Some residents of Glenwood Village are concerned that a new shopping center proposed by their homes may create a noise problem.
But the building’s applicant says the developers plan to build a berm with landscaping atop the berm, to block the noise.
The residents, in turn, want a wall to prevent sound.
That application is proposed by Saber Riverhead LLC of Armonk, which is headed by Martin Berger.
It calls for a 121,700-square-foot shopping center expected to include tenants such as Dick’s Sporting Goods, Christmas Tree Shops, ALDI, Buffalo Wild Wings, Starbucks and Five Below.
The project is proposed for land on the south side of Route 58, just east of Riverhead Raceway.
It also is directly across the street from another proposed shopping center called The Shops at Riverhead. That one totals 271,800 square feet and would include a 151,000-square-foot Costco warehouse store as its anchor, along with a gas fueling station associated with the Costco.
The Riverhead Town Planning Board reviewed both applications at its meeting Thursday.
Glen Cerrato, Chris Zimmermann and Vincent Ewart, all of whom live in Glenwood Village, a senior community that abuts Saber Riverhead’s 13-acre property, all voiced concerns about noise.

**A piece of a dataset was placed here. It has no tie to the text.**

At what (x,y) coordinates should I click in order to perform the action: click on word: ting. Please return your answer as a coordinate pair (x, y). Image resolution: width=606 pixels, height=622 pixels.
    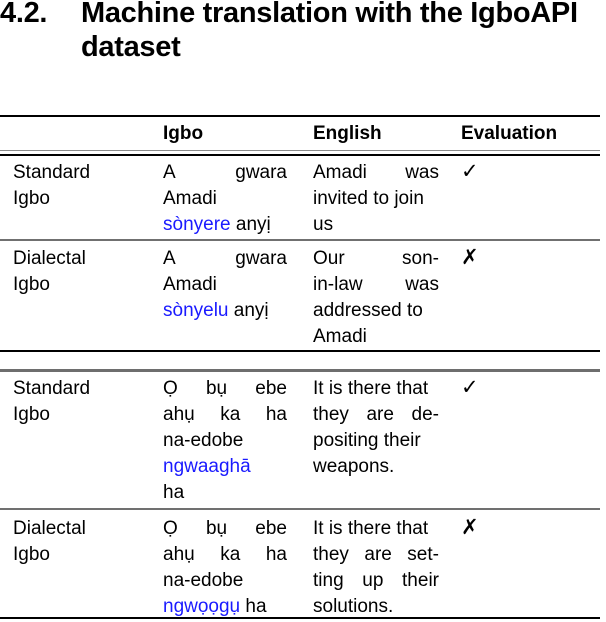
    Looking at the image, I should click on (328, 580).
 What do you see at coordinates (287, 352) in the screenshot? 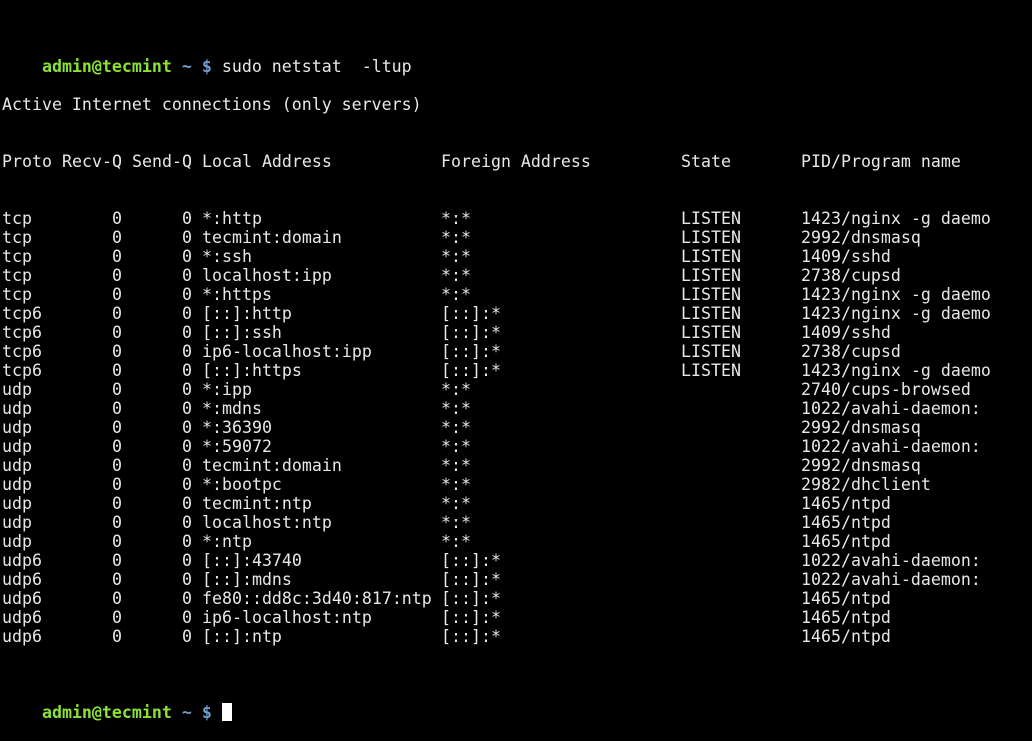
I see `cell-local-address: ip6-localhost:ipp` at bounding box center [287, 352].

“My concern is noise mitigation,” Mr. Cerrato said. “People that live at Glenwood are elderly and they’re entitled, I believe by law, to the right of quiet enjoyment. Stop & Shop, we all know, has been a horror for the people who live close to it.”
The new Stop & Shop store on Route 58, which was built a few years ago, also abuts Glenwood, and residents say they frequently hear noise from trucks unloading there.
The board took no formal action on the proposal.
The Shops at Riverhead attorney, Peter Danowski, asked if the Planning Board could prepare a resolution to approve that developer’s application at the next formal meeting on Oct. 4, which would allow the developers to break ground this fall.
Planners were non-committal on that request.
“As soon as it’s ready, we’re going to vote,” Mr. Densieski said.